▶ Task directions:
Could you restate word for word the lines running from the one with "Task: Click the magnifying glass search icon" to the end of the data, both ends included, but without pictures?

▶ Records for the exercise:
◆ ◆ ◆

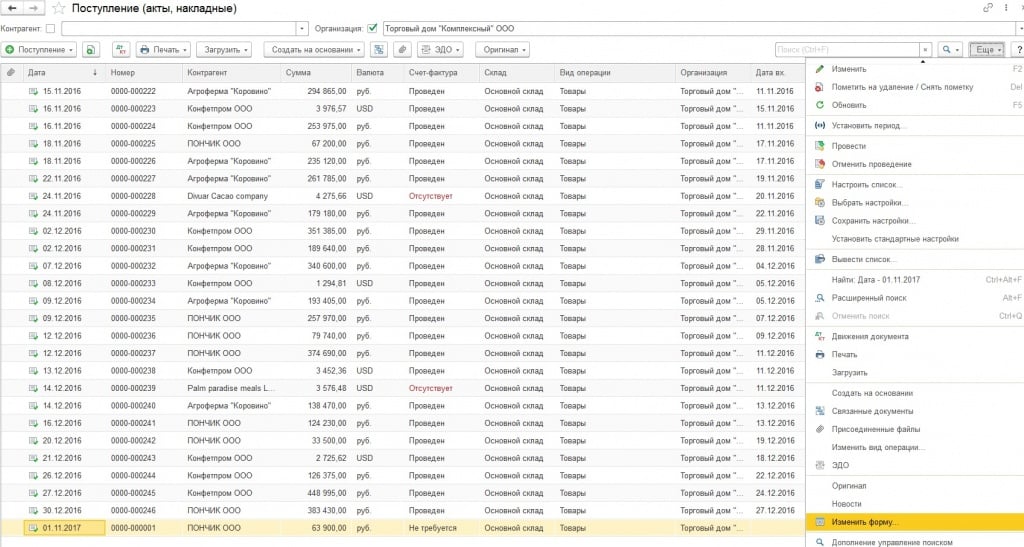Click the back navigation arrow

pyautogui.click(x=13, y=8)
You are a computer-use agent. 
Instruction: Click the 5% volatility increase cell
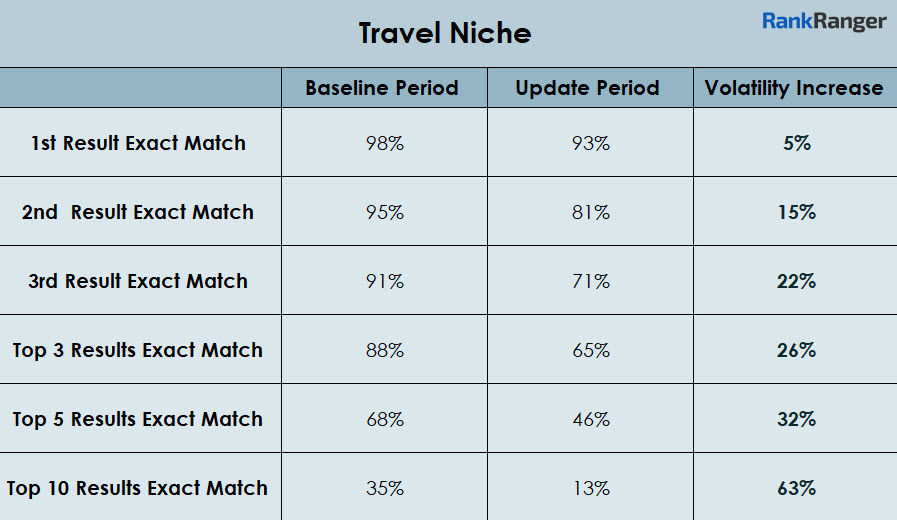tap(796, 143)
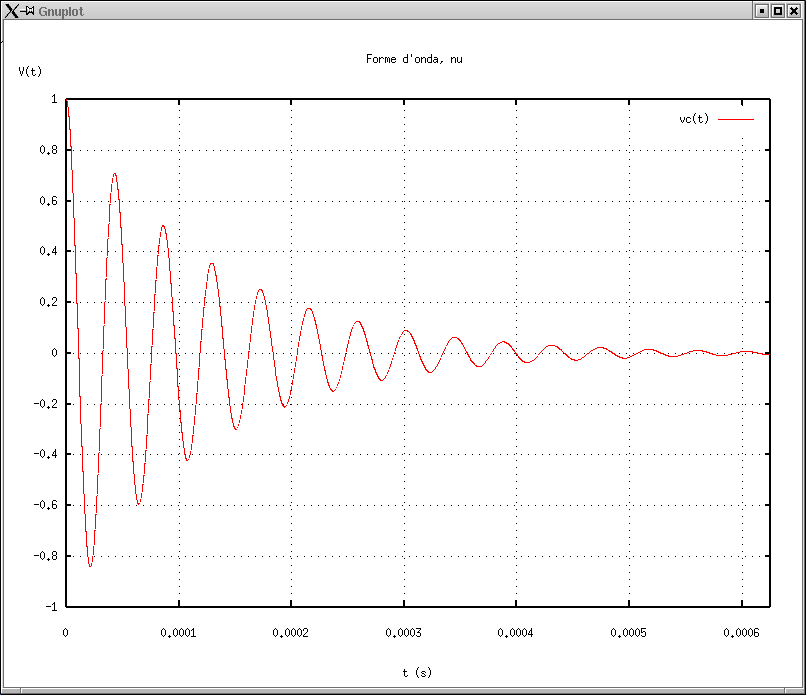806x695 pixels.
Task: Click the V(t) y-axis label
Action: [x=30, y=71]
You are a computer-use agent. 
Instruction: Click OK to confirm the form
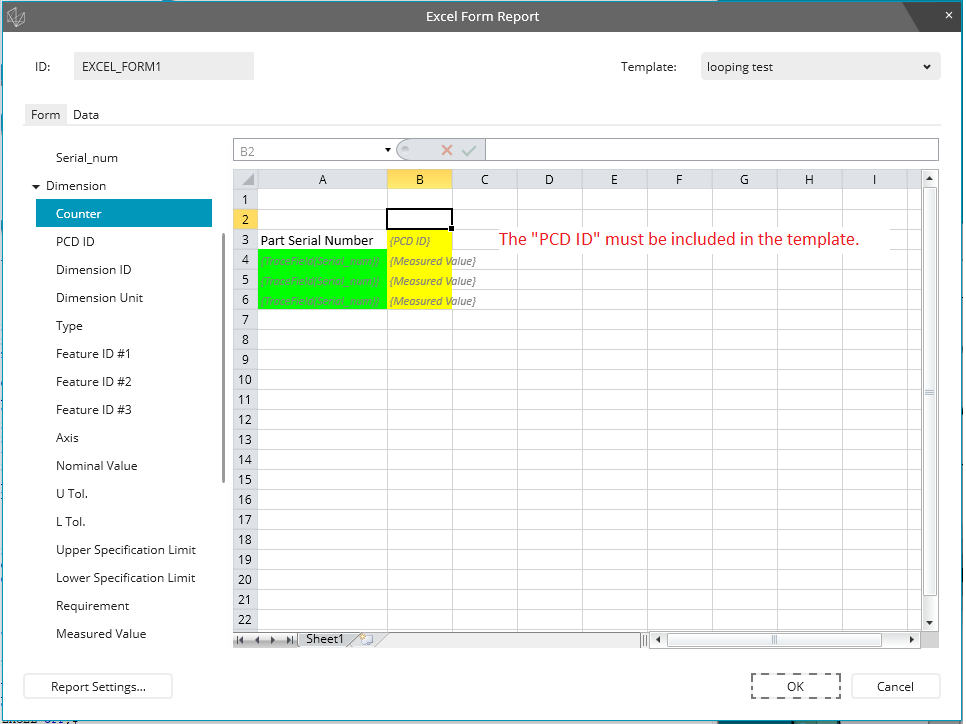tap(795, 686)
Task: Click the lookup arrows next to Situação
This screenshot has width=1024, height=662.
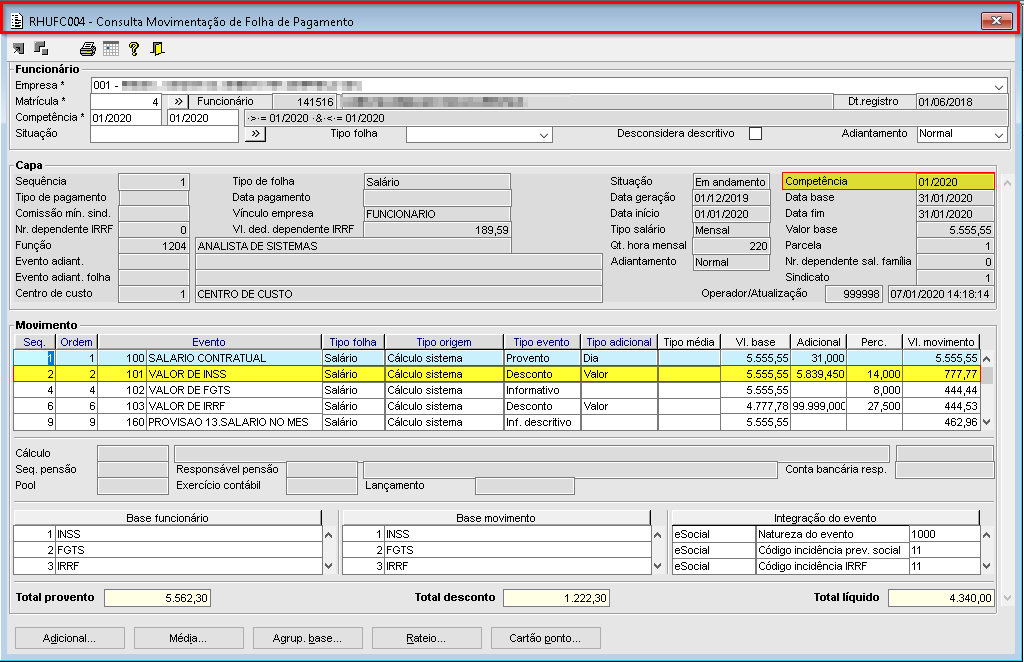Action: 255,134
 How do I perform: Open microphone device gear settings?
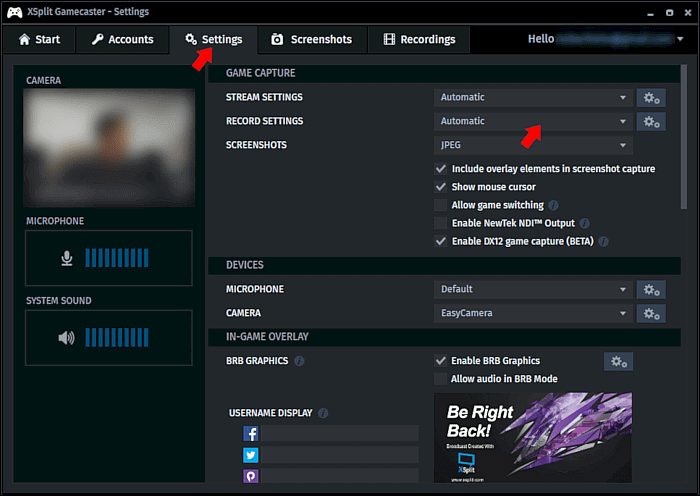pyautogui.click(x=650, y=289)
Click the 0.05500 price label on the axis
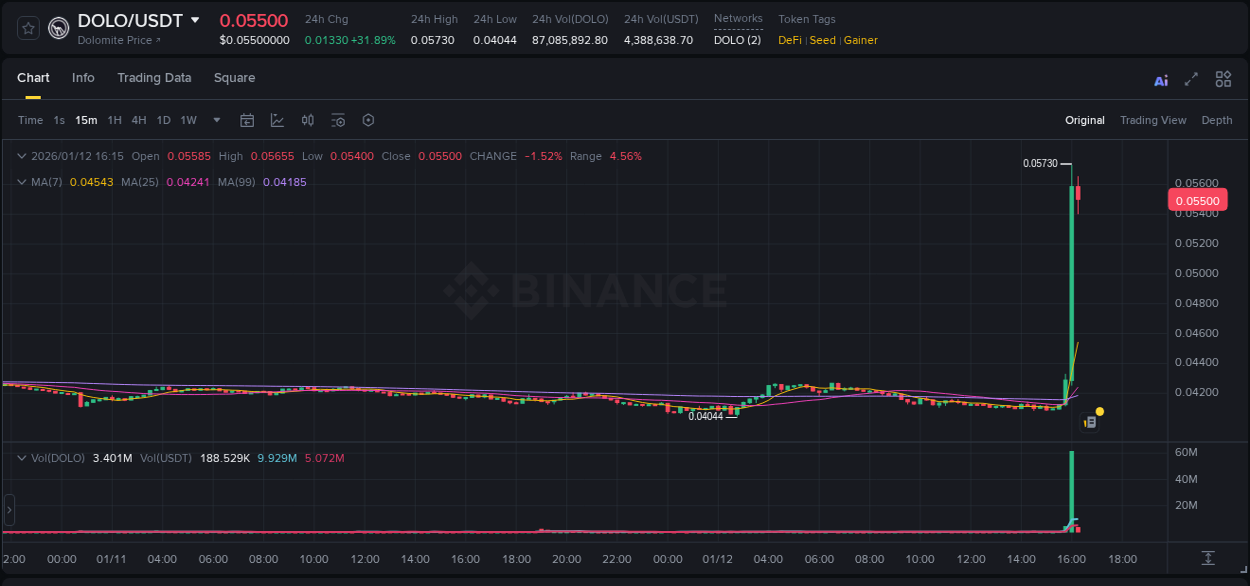The width and height of the screenshot is (1250, 586). pos(1197,200)
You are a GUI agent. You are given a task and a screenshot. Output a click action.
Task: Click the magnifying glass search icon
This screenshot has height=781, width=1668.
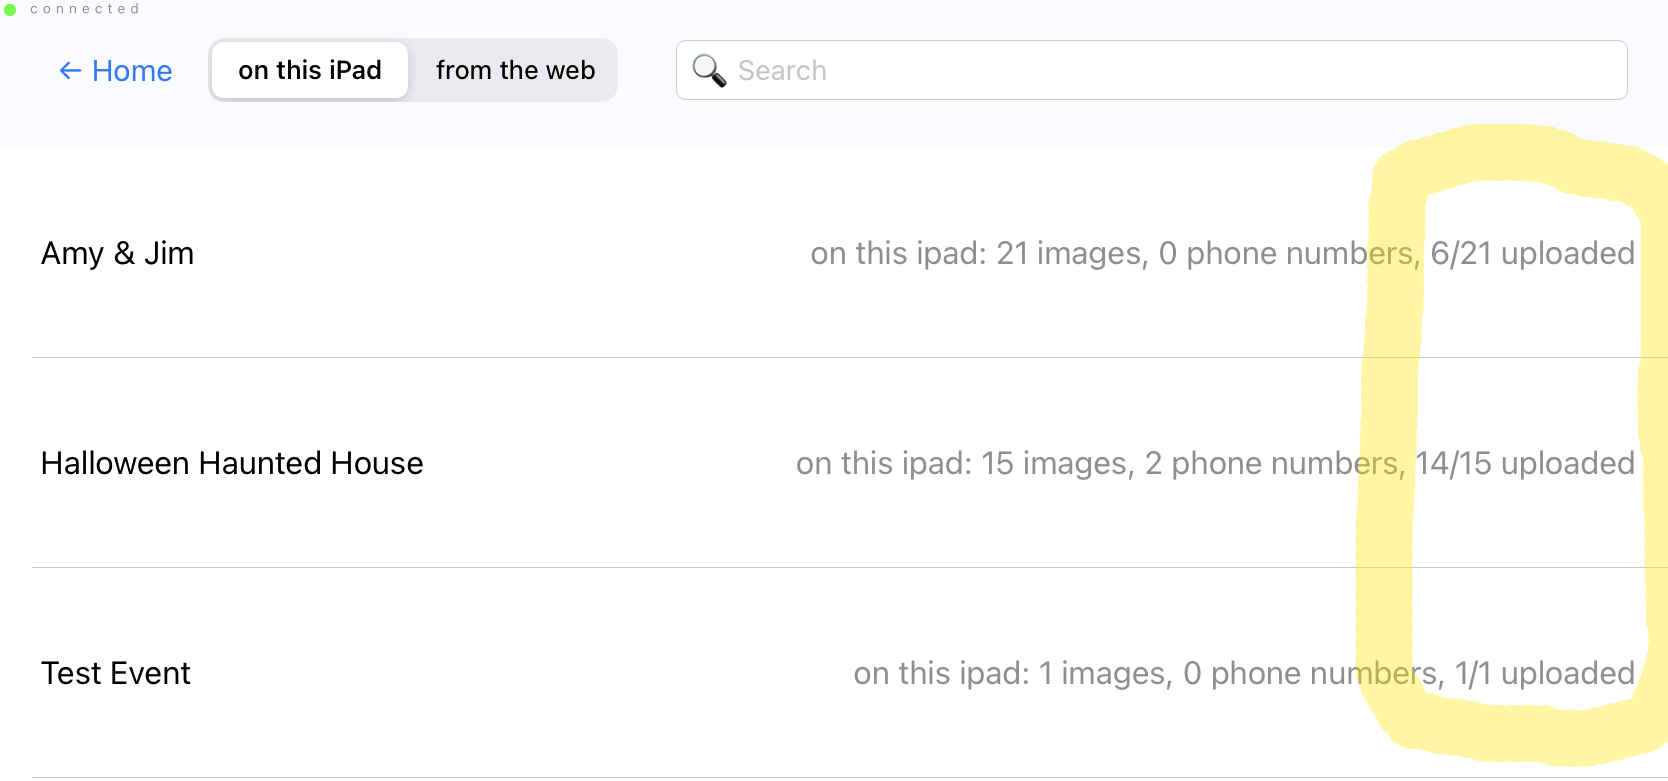click(709, 70)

◆ ◆ ◆

▶ Written solution:
Task: Click the magnifying glass search icon
This screenshot has height=781, width=1668.
click(709, 70)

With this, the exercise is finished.